*GIVEN PROBLEM*: Convert the material below into a Markdown table with the columns Row and Line. Give each non-blank line its own row, numbered in order, and leave out the blank lines.

[EXERCISE INPUTS start]

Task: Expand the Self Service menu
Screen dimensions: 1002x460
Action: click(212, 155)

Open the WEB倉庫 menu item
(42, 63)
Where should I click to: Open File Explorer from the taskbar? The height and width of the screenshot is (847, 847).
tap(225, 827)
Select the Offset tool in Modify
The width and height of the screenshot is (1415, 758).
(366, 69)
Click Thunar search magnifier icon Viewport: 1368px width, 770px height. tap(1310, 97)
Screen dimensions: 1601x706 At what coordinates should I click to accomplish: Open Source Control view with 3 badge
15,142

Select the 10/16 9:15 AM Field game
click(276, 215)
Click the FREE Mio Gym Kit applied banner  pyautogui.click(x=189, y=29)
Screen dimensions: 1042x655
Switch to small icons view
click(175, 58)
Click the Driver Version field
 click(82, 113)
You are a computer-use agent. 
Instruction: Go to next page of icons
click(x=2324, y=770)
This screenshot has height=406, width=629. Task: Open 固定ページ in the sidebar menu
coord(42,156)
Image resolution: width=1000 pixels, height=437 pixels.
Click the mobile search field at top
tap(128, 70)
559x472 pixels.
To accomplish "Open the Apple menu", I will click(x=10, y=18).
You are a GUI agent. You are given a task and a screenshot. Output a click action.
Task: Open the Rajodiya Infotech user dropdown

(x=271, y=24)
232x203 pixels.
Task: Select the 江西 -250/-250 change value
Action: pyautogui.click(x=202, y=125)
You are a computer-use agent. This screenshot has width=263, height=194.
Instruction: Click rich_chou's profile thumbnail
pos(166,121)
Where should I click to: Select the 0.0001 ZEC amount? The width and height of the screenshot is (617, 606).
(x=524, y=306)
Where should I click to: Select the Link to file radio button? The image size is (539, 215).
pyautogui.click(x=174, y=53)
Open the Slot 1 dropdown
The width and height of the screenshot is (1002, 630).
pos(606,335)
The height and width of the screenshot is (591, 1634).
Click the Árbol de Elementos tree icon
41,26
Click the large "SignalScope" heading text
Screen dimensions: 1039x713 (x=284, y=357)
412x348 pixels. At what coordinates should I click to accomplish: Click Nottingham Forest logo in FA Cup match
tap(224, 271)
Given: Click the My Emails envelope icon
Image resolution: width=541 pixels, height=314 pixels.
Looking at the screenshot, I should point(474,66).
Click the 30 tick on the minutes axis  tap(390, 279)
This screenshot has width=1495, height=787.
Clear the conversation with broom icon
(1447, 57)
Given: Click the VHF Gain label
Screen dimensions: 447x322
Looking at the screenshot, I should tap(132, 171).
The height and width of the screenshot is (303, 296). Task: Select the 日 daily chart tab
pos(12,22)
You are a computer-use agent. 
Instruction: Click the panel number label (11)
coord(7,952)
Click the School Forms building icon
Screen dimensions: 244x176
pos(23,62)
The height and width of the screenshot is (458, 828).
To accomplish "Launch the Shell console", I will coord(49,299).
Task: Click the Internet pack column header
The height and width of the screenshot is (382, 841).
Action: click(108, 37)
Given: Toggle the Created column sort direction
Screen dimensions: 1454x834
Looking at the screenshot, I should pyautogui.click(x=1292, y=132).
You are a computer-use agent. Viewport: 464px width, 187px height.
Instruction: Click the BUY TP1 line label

[EXERCISE INPUTS end]

*OUTPUT OF THE TASK*:
| Row | Line |
|---|---|
| 1 | Task: Expand the Self Service menu |
| 2 | Screen dimensions: 1002x460 |
| 3 | Action: click(212, 155) |
| 4 | Open the WEB倉庫 menu item |
| 5 | (42, 63) |
| 6 | Where should I click to: Open File Explorer from the taskbar? The height and width of the screenshot is (847, 847). |
| 7 | tap(225, 827) |
| 8 | Select the Offset tool in Modify |
| 9 | The width and height of the screenshot is (1415, 758). |
| 10 | (366, 69) |
| 11 | Click Thunar search magnifier icon Viewport: 1368px width, 770px height. tap(1310, 97) |
| 12 | Screen dimensions: 1601x706 At what coordinates should I click to accomplish: Open Source Control view with 3 badge |
| 13 | 15,142 |
| 14 | Select the 10/16 9:15 AM Field game |
| 15 | click(276, 215) |
| 16 | Click the FREE Mio Gym Kit applied banner  pyautogui.click(x=189, y=29) |
| 17 | Screen dimensions: 1042x655 |
| 18 | Switch to small icons view |
| 19 | click(175, 58) |
| 20 | Click the Driver Version field |
| 21 |  click(82, 113) |
| 22 | You are a computer-use agent.  |
| 23 | Instruction: Go to next page of icons |
| 24 | click(x=2324, y=770) |
| 25 | This screenshot has height=406, width=629. Task: Open 固定ページ in the sidebar menu |
| 26 | coord(42,156) |
| 27 | Image resolution: width=1000 pixels, height=437 pixels. |
| 28 | Click the mobile search field at top |
| 29 | tap(128, 70) |
| 30 | 559x472 pixels. |
| 31 | To accomplish "Open the Apple menu", I will click(x=10, y=18). |
| 32 | You are a GUI agent. You are given a task and a screenshot. Output a click action. |
| 33 | Task: Open the Rajodiya Infotech user dropdown |
| 34 | (x=271, y=24) |
| 35 | 232x203 pixels. |
| 36 | Task: Select the 江西 -250/-250 change value |
| 37 | Action: pyautogui.click(x=202, y=125) |
| 38 | You are a computer-use agent. This screenshot has width=263, height=194. |
| 39 | Instruction: Click rich_chou's profile thumbnail |
| 40 | pos(166,121) |
| 41 | Where should I click to: Select the 0.0001 ZEC amount? The width and height of the screenshot is (617, 606). |
| 42 | (x=524, y=306) |
| 43 | Where should I click to: Select the Link to file radio button? The image size is (539, 215). |
| 44 | pyautogui.click(x=174, y=53) |
| 45 | Open the Slot 1 dropdown |
| 46 | The width and height of the screenshot is (1002, 630). |
| 47 | pos(606,335) |
| 48 | The height and width of the screenshot is (591, 1634). |
| 49 | Click the Árbol de Elementos tree icon |
| 50 | 41,26 |
| 51 | Click the large "SignalScope" heading text |
| 52 | Screen dimensions: 1039x713 (x=284, y=357) |
| 53 | 412x348 pixels. At what coordinates should I click to accomplish: Click Nottingham Forest logo in FA Cup match |
| 54 | tap(224, 271) |
| 55 | Given: Click the My Emails envelope icon |
| 56 | Image resolution: width=541 pixels, height=314 pixels. |
| 57 | Looking at the screenshot, I should point(474,66). |
| 58 | Click the 30 tick on the minutes axis  tap(390, 279) |
| 59 | This screenshot has width=1495, height=787. |
| 60 | Clear the conversation with broom icon |
| 61 | (1447, 57) |
| 62 | Given: Click the VHF Gain label |
| 63 | Screen dimensions: 447x322 |
| 64 | Looking at the screenshot, I should tap(132, 171). |
| 65 | The height and width of the screenshot is (303, 296). Task: Select the 日 daily chart tab |
| 66 | pos(12,22) |
| 67 | You are a computer-use agent.  |
| 68 | Instruction: Click the panel number label (11) |
| 69 | coord(7,952) |
| 70 | Click the School Forms building icon |
| 71 | Screen dimensions: 244x176 |
| 72 | pos(23,62) |
| 73 | The height and width of the screenshot is (458, 828). |
| 74 | To accomplish "Launch the Shell console", I will coord(49,299). |
| 75 | Task: Click the Internet pack column header |
| 76 | The height and width of the screenshot is (382, 841). |
| 77 | Action: click(108, 37) |
| 78 | Given: Toggle the Created column sort direction |
| 79 | Screen dimensions: 1454x834 |
| 80 | Looking at the screenshot, I should pyautogui.click(x=1292, y=132). |
| 81 | You are a computer-use agent. Viewport: 464px width, 187px height. |
| 82 | Instruction: Click the BUY TP1 line label |